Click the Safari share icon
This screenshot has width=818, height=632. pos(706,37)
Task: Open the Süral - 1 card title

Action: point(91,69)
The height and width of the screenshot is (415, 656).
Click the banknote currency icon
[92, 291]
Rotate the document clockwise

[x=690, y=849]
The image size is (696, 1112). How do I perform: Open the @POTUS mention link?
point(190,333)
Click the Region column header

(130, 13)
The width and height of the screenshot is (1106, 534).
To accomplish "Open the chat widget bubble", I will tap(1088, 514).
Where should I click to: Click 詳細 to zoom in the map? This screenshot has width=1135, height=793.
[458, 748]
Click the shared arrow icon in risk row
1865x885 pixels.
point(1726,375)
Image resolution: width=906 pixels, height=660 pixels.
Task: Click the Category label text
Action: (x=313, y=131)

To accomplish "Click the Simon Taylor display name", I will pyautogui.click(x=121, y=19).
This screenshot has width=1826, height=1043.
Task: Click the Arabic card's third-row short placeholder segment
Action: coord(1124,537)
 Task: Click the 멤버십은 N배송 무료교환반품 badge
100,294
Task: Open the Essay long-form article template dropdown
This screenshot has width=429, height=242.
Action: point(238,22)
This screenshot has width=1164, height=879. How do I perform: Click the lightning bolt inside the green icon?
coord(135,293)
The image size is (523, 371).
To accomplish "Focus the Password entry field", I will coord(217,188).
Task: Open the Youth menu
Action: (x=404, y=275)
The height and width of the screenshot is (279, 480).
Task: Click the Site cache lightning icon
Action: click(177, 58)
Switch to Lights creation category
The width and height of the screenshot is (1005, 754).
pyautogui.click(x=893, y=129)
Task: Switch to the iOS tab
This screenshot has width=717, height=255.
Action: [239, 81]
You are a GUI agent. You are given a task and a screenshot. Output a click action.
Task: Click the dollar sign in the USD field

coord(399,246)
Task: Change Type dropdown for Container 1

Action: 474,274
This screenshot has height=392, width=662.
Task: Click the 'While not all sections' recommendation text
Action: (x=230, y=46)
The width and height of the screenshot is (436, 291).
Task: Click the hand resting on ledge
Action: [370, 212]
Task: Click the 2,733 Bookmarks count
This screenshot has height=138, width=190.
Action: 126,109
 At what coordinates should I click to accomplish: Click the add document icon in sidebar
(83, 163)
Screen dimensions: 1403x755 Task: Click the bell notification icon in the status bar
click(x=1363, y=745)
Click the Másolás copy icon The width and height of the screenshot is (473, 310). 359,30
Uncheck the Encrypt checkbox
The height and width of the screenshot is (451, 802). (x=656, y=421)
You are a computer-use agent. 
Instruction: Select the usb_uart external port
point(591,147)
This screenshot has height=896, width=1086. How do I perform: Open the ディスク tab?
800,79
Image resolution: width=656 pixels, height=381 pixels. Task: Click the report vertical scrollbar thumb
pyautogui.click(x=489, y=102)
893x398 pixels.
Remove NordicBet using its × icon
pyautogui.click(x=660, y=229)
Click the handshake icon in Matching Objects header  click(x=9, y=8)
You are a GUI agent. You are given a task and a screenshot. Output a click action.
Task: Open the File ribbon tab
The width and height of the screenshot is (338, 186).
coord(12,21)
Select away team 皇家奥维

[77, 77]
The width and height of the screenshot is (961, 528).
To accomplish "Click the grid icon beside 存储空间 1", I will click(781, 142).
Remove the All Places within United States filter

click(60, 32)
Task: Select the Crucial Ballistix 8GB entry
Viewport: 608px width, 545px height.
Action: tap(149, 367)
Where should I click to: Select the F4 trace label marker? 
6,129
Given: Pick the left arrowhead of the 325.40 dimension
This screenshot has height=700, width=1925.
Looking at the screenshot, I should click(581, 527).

________________________________________

THE PROBLEM: Of all the entries above, repeat only the lines from the line that has "Click the handshake" to the line that has "The width and height of the screenshot is (961, 528).", both lines included, exactly.

ANSWER SECTION:
Click the handshake icon in Matching Objects header  click(x=9, y=8)
You are a GUI agent. You are given a task and a screenshot. Output a click action.
Task: Open the File ribbon tab
The width and height of the screenshot is (338, 186).
coord(12,21)
Select away team 皇家奥维

[77, 77]
The width and height of the screenshot is (961, 528).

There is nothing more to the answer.